— MATERIAL FOR THE TASK —
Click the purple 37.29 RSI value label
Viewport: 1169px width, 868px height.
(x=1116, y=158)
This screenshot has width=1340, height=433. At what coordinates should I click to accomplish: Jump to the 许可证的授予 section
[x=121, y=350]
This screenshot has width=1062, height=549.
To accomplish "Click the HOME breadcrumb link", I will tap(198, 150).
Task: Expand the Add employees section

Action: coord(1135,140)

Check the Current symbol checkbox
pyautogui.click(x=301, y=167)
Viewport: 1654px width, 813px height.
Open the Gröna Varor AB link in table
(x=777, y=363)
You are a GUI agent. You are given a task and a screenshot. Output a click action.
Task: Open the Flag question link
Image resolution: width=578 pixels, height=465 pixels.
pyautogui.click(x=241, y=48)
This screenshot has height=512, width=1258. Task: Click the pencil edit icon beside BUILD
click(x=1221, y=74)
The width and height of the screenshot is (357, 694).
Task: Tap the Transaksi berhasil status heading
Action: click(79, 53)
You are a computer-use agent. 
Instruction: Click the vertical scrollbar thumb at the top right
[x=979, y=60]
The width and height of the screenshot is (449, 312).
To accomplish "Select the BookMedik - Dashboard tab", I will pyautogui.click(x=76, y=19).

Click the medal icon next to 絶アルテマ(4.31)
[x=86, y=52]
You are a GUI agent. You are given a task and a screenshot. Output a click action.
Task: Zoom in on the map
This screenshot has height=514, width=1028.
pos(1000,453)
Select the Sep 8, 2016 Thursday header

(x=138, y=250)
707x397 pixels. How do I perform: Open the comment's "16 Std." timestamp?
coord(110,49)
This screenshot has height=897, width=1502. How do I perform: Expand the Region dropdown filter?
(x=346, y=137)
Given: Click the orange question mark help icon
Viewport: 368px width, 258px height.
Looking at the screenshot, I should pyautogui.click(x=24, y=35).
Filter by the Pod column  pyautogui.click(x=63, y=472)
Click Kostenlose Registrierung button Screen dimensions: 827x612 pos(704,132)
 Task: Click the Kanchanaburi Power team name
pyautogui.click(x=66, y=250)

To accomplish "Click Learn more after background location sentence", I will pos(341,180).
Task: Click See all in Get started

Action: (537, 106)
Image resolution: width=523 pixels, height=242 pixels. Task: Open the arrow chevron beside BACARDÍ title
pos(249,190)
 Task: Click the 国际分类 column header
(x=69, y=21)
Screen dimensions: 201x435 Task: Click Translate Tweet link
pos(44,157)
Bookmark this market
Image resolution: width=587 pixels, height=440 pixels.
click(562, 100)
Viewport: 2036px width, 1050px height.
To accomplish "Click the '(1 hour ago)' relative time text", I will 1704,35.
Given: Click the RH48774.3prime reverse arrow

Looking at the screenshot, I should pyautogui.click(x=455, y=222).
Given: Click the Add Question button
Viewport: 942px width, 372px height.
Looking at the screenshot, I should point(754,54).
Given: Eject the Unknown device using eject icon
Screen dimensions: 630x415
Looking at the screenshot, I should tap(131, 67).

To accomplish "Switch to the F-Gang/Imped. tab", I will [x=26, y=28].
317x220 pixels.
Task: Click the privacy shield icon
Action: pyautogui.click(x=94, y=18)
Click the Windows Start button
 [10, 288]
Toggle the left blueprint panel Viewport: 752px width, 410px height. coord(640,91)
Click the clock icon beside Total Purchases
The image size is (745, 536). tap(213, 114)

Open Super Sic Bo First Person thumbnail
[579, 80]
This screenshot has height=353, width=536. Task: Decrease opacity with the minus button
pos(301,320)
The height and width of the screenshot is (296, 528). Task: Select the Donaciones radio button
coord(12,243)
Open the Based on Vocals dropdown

— PROMPT —
All of the material, start to finish, should be retyped exactly.

— PROBLEM SOLUTION —
Click the purple 37.29 RSI value label
Viewport: 1169px width, 868px height.
(x=1116, y=158)
This screenshot has width=1340, height=433. At what coordinates should I click to accomplish: Jump to the 许可证的授予 section
[x=121, y=350]
This screenshot has width=1062, height=549.
To accomplish "Click the HOME breadcrumb link", I will tap(198, 150).
Task: Expand the Add employees section

Action: coord(1135,140)

Check the Current symbol checkbox
pyautogui.click(x=301, y=167)
Viewport: 1654px width, 813px height.
Open the Gröna Varor AB link in table
(x=777, y=363)
You are a GUI agent. You are given a task and a screenshot. Output a click action.
Task: Open the Flag question link
Image resolution: width=578 pixels, height=465 pixels.
pyautogui.click(x=241, y=48)
This screenshot has height=512, width=1258. Task: Click the pencil edit icon beside BUILD
click(x=1221, y=74)
The width and height of the screenshot is (357, 694).
Task: Tap the Transaksi berhasil status heading
Action: click(79, 53)
You are a computer-use agent. 
Instruction: Click the vertical scrollbar thumb at the top right
[x=979, y=60]
The width and height of the screenshot is (449, 312).
To accomplish "Select the BookMedik - Dashboard tab", I will pyautogui.click(x=76, y=19).

Click the medal icon next to 絶アルテマ(4.31)
[x=86, y=52]
You are a GUI agent. You are given a task and a screenshot. Output a click action.
Task: Zoom in on the map
This screenshot has height=514, width=1028.
pos(1000,453)
Select the Sep 8, 2016 Thursday header

(x=138, y=250)
707x397 pixels. How do I perform: Open the comment's "16 Std." timestamp?
coord(110,49)
This screenshot has height=897, width=1502. How do I perform: Expand the Region dropdown filter?
(x=346, y=137)
Given: Click the orange question mark help icon
Viewport: 368px width, 258px height.
Looking at the screenshot, I should pyautogui.click(x=24, y=35).
Filter by the Pod column  pyautogui.click(x=63, y=472)
Click Kostenlose Registrierung button Screen dimensions: 827x612 pos(704,132)
 Task: Click the Kanchanaburi Power team name
pyautogui.click(x=66, y=250)

To accomplish "Click Learn more after background location sentence", I will pos(341,180).
Task: Click See all in Get started

Action: (537, 106)
Image resolution: width=523 pixels, height=242 pixels. Task: Open the arrow chevron beside BACARDÍ title
pos(249,190)
 Task: Click the 国际分类 column header
(x=69, y=21)
Screen dimensions: 201x435 Task: Click Translate Tweet link
pos(44,157)
Bookmark this market
Image resolution: width=587 pixels, height=440 pixels.
click(562, 100)
Viewport: 2036px width, 1050px height.
To accomplish "Click the '(1 hour ago)' relative time text", I will 1704,35.
Given: Click the RH48774.3prime reverse arrow

Looking at the screenshot, I should pyautogui.click(x=455, y=222).
Given: Click the Add Question button
Viewport: 942px width, 372px height.
Looking at the screenshot, I should point(754,54).
Given: Eject the Unknown device using eject icon
Screen dimensions: 630x415
Looking at the screenshot, I should tap(131, 67).

To accomplish "Switch to the F-Gang/Imped. tab", I will [x=26, y=28].
317x220 pixels.
Task: Click the privacy shield icon
Action: pyautogui.click(x=94, y=18)
Click the Windows Start button
 [10, 288]
Toggle the left blueprint panel Viewport: 752px width, 410px height. coord(640,91)
Click the clock icon beside Total Purchases
The image size is (745, 536). tap(213, 114)

Open Super Sic Bo First Person thumbnail
[579, 80]
This screenshot has height=353, width=536. Task: Decrease opacity with the minus button
pos(301,320)
The height and width of the screenshot is (296, 528). Task: Select the Donaciones radio button
coord(12,243)
Open the Based on Vocals dropdown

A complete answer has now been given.